About this exercise:
Return copies of the lines below that mention "computer".

Stored data:
★ ★ ★ ★

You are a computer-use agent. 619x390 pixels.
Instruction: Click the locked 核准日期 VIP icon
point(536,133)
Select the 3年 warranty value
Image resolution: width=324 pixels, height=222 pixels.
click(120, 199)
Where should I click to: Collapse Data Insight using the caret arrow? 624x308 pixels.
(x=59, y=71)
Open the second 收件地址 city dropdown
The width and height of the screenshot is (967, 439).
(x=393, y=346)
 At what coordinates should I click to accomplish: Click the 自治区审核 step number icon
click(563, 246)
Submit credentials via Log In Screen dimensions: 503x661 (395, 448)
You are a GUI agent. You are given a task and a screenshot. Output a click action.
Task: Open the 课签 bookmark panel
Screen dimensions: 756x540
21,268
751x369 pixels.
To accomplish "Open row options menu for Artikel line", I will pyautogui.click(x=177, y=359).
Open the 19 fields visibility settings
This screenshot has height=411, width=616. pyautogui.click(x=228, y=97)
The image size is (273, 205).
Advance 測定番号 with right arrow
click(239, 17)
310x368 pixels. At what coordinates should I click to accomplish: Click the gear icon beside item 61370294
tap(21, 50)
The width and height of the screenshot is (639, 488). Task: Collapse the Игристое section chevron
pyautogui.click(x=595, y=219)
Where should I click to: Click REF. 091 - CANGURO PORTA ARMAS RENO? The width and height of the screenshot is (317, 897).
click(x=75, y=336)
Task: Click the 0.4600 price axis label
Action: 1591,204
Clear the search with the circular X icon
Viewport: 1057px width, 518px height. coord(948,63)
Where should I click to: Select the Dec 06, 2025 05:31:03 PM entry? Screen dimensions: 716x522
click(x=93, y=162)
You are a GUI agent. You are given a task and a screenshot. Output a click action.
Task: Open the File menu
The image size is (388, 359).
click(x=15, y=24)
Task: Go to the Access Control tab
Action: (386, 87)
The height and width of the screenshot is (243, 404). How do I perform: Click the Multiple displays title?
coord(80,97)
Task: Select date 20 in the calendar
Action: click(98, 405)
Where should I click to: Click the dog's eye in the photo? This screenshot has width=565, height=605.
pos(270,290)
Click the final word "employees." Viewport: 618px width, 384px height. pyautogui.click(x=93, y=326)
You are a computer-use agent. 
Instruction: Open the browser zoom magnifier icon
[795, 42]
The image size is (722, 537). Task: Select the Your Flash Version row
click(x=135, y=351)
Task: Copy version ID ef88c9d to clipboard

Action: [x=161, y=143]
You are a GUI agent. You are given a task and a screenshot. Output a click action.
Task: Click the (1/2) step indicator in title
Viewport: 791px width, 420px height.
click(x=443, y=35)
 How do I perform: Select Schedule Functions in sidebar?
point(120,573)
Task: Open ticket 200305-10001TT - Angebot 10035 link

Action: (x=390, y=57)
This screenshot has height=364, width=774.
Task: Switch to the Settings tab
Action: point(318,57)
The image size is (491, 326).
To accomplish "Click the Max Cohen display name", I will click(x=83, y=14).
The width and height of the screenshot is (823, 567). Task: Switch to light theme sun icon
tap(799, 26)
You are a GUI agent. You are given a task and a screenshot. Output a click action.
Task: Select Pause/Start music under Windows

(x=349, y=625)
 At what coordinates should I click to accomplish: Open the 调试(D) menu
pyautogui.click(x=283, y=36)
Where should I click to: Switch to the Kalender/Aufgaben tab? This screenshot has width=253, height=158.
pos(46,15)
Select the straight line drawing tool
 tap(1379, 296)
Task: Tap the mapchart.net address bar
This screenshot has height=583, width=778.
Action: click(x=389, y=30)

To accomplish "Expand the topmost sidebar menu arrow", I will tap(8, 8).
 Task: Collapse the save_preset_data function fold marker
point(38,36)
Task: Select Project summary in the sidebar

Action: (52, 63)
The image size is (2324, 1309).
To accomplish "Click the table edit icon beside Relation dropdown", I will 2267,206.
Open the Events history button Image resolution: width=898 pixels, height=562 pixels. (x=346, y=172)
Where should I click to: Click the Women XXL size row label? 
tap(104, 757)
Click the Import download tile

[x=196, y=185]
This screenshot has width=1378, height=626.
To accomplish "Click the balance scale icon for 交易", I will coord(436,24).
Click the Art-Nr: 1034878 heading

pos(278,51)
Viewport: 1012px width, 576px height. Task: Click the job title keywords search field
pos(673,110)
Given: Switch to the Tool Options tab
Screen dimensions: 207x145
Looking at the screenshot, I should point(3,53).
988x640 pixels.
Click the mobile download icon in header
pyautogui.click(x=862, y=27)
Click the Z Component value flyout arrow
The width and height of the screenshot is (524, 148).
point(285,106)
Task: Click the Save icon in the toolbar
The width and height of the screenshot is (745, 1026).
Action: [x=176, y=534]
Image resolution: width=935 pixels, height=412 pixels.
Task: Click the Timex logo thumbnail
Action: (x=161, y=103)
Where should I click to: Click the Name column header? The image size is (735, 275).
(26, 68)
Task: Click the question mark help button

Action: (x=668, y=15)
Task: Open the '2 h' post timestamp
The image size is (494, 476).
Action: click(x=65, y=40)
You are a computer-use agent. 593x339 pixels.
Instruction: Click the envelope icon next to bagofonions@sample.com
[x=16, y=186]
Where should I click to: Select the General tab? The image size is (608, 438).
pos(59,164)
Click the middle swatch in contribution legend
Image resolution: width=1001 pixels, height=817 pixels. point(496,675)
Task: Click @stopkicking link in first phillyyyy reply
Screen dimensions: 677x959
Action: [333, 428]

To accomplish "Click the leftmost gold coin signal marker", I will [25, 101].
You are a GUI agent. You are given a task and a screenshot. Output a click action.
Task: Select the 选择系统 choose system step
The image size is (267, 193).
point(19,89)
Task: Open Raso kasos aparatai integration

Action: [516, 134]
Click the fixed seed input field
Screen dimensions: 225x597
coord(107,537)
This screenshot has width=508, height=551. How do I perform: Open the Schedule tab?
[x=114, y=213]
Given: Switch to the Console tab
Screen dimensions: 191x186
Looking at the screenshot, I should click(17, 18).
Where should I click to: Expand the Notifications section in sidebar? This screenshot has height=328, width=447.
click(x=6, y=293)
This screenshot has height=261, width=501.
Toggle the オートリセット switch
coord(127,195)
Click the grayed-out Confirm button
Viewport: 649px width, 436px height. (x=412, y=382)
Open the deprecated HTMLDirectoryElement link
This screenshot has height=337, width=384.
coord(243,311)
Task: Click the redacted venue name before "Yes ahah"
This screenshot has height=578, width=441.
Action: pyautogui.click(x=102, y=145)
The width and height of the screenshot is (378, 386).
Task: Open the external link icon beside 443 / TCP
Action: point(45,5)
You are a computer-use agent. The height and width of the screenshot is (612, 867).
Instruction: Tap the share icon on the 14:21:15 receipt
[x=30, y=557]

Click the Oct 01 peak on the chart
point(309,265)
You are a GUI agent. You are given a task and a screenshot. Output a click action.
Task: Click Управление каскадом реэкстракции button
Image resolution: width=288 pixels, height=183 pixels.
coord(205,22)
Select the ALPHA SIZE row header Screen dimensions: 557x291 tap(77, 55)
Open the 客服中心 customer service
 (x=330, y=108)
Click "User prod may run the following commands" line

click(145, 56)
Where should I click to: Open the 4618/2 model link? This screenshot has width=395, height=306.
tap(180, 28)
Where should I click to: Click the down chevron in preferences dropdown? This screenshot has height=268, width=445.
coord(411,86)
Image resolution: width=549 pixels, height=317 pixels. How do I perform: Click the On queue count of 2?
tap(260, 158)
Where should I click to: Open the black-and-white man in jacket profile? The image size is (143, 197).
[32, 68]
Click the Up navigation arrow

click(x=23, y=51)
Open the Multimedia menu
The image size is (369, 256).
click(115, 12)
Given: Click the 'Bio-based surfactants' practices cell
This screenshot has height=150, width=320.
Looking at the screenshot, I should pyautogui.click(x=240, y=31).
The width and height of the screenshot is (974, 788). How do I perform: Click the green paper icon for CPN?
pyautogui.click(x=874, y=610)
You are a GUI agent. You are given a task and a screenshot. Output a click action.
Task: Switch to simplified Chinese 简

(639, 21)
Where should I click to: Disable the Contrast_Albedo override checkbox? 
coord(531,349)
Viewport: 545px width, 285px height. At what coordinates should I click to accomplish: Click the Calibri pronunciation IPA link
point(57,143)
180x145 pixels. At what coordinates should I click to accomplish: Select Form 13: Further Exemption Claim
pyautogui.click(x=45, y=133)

★ ★ ★ ★

Result for this exercise:
You are a computer-use agent. 619x390 pixels.
You are a computer-use agent. 
You are a computer-use agent. 593x339 pixels.
You are a computer-use agent. The height and width of the screenshot is (612, 867).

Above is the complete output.